From the line containing "Where should I click to: Select" down to the last line of the records below, restate each line word for word and leave out the rest.

==== EXERCISE MATERIALS ====

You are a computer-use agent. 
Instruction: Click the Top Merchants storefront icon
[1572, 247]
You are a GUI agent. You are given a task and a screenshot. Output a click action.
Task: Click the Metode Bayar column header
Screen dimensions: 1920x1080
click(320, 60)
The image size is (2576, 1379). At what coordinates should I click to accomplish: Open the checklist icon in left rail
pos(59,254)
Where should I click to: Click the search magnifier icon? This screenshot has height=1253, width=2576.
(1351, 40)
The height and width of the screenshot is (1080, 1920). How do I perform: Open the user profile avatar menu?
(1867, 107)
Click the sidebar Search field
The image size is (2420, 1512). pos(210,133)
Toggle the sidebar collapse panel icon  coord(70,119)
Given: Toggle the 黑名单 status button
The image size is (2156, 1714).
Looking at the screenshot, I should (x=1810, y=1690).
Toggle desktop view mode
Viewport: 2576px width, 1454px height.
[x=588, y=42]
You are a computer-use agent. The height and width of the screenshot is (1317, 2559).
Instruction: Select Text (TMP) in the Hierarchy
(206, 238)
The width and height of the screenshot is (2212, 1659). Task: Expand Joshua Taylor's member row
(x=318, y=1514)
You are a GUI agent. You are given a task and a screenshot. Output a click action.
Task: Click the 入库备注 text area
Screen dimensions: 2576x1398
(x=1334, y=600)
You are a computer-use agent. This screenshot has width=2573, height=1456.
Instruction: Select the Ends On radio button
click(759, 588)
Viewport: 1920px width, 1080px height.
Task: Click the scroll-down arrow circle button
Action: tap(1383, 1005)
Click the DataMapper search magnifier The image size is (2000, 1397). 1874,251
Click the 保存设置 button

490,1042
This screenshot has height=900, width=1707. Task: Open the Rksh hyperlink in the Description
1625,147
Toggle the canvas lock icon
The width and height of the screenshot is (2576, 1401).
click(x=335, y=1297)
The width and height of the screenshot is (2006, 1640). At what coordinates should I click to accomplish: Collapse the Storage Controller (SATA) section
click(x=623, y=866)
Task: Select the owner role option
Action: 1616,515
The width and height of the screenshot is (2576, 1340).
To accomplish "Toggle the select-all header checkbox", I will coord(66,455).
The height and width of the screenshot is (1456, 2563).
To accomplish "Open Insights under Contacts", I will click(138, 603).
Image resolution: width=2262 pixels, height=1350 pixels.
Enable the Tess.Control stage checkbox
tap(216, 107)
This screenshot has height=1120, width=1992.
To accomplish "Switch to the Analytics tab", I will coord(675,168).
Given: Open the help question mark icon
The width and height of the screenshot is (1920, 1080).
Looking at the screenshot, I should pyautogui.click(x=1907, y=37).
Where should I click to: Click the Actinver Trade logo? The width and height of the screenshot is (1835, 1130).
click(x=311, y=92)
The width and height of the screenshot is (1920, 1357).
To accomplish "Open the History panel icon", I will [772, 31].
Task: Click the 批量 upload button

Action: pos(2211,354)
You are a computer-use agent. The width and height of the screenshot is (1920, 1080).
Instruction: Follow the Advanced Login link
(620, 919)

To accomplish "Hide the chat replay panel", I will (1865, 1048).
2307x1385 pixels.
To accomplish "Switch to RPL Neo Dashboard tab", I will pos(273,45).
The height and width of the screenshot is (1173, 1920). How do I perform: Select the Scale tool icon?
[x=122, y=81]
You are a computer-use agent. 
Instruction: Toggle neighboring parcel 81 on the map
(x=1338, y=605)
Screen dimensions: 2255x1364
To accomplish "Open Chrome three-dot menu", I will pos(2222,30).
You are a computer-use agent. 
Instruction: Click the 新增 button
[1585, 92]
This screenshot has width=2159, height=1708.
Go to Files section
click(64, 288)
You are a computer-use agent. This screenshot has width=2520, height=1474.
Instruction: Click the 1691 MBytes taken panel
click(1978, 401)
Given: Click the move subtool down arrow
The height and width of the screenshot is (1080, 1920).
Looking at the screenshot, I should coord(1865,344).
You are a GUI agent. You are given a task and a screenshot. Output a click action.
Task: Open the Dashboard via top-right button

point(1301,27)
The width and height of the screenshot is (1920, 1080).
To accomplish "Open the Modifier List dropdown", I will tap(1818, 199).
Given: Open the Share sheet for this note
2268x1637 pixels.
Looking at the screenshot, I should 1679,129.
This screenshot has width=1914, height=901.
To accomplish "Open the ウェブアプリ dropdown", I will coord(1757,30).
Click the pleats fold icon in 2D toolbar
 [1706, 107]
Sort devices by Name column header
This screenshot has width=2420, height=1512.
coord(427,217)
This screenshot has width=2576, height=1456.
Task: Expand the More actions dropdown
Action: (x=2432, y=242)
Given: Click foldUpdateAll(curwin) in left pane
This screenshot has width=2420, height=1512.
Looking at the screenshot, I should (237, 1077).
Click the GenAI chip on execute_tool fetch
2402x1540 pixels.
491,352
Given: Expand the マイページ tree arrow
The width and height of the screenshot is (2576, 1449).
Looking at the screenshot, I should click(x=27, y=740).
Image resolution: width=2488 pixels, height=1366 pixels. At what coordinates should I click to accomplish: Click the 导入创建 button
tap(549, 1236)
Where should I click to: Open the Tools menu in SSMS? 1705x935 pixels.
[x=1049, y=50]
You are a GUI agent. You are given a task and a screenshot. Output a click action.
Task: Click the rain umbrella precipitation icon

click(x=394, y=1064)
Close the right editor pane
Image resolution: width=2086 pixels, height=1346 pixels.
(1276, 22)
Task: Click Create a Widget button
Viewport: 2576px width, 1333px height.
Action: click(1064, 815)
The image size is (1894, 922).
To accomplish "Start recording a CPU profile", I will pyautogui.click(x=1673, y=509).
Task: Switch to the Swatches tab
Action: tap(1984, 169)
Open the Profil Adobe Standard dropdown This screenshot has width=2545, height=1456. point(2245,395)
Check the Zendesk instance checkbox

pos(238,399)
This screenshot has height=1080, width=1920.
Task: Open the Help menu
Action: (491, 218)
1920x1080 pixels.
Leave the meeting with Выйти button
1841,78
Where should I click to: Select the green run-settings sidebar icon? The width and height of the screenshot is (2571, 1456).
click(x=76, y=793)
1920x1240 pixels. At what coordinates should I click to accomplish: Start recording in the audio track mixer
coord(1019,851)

====

# RESULT
Where should I click to: Select the green run-settings sidebar icon? The width and height of the screenshot is (2571, 1456).
click(x=76, y=793)
1920x1240 pixels. At what coordinates should I click to accomplish: Start recording in the audio track mixer
coord(1019,851)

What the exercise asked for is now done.